Gli insegnanti vengono apprezzati perché ritenuti (molto o abbastanza) “preparati”. Tuttavia, in prospettiva “storica”, emerge, diffusa, la sensazione che sia in corso un certo declino. Non tanto nell’Università, che, nei giudizi, appare migliore o, comunque, “rimasta più o meno uguale”. Ma il sistema educativo, negli ultimi 10 anni, alla maggioranza dei cittadini appare “peggiorato”.
Insomma, la scuola e il sistema formativo, presso l’opinione pubblica italiana, suscitano sentimenti contrastanti. Se ne riconoscono il ruolo e l’importanza, ma anche i problemi. La preoccupazione maggiore riguarda, comprensibilmente, le prospettive professionali degli studenti. La critica più condivisa riguarda, infatti, “lo scarso collegamento con il mondo del lavoro”. Insieme alla carenza di “risorse per la didattica”. E alla mancanza di sostegno alle famiglie e agli studenti socialmente “svantaggiati”. Che vedono, in questo modo, il loro svantaggio crescere. D’altronde, molte ricerche (di)mostrano una relazione stretta fra “carriera” scolastica e professionale. Mentre è noto il rapporto fra il rendimento scolastico e la posizione sociale della famiglia. Così, continua a incombere il rischio di un futuro – almeno parzialmente – pre-definito. Pre-vedibile. In base al vantaggio (sociale e familiare) di partenza. Un problema che condiziona la “missione” stessa della scuola. Che dovrebbe offrire ai giovani “pari opportunità”. Un futuro. Nel lavoro. E non solo. È interessante osservare come le “responsabilità” di questi problemi non vengano attribuite solo agli attori del sistema scolastico “pubblico”. Infatti, solo una piccola minoranza invoca un maggiore peso del “privato”. Viene, invece, richiamato il ruolo della famiglia stessa. “Colpevole” di intromettersi spesso, e assai più del passato, nelle vicende scolastiche. Per difendere i figli di fronte ai professori. Mentre, in questo modo, li de-responsabilizza. E interferisce sul loro percorso.

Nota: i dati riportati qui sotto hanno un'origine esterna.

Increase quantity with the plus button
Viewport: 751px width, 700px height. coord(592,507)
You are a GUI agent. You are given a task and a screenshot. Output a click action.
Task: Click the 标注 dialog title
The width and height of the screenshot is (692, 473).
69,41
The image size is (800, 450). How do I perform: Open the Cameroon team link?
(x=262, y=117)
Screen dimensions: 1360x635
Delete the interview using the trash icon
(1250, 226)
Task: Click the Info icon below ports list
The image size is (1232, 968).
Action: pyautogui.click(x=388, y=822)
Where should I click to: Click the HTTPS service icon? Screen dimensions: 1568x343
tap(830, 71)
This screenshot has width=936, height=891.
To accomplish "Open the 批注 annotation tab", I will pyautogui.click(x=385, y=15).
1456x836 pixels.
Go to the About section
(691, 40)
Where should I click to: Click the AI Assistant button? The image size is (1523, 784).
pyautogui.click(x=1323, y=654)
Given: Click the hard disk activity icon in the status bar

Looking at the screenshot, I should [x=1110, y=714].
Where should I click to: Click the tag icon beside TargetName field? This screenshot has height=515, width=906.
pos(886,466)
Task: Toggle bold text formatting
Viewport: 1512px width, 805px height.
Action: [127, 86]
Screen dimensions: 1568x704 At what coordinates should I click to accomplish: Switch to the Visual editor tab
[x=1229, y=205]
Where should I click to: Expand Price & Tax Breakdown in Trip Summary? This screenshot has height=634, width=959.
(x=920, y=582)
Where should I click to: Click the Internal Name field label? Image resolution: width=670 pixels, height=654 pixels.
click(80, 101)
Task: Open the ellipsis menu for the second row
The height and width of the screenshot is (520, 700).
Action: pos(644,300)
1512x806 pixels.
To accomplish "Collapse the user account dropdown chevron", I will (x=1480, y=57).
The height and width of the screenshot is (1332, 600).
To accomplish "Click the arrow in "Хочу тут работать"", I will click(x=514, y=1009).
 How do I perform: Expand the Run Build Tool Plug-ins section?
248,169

Non solo nella scuola. Si tratta di problemi noti, che l’indagine di Demos-Coop conferma. Ma è utile osservare e verificare come si ripropongano, nel tempo, nonostante le critiche e le autocritiche. L’indagine sottolinea, inoltre, come l’insoddisfazione risulti più acuta dove non vi sono studenti in famiglia. Dove la scuola è, dunque, percepita con maggiore distacco. Dis-incanto. Mentre chi fa i conti quotidianamente con il sistema formativo, attraverso l’esperienza dei figli studenti, è più indulgente. Anche se non meno critico. E preoccupato. Perché se il futuro dei giovani dipende dalla scuola: occorre investire nella scuola. Perché i giovani “sono” il futuro della società. Il nostro futuro. Per questo, anni fa, ho pubblicato una “Bussola” intitolata: “Non studiate!”. Per denunciare la scarsa attenzione dedicata dalle istituzioni e dai governi verso la scuola e i giovani.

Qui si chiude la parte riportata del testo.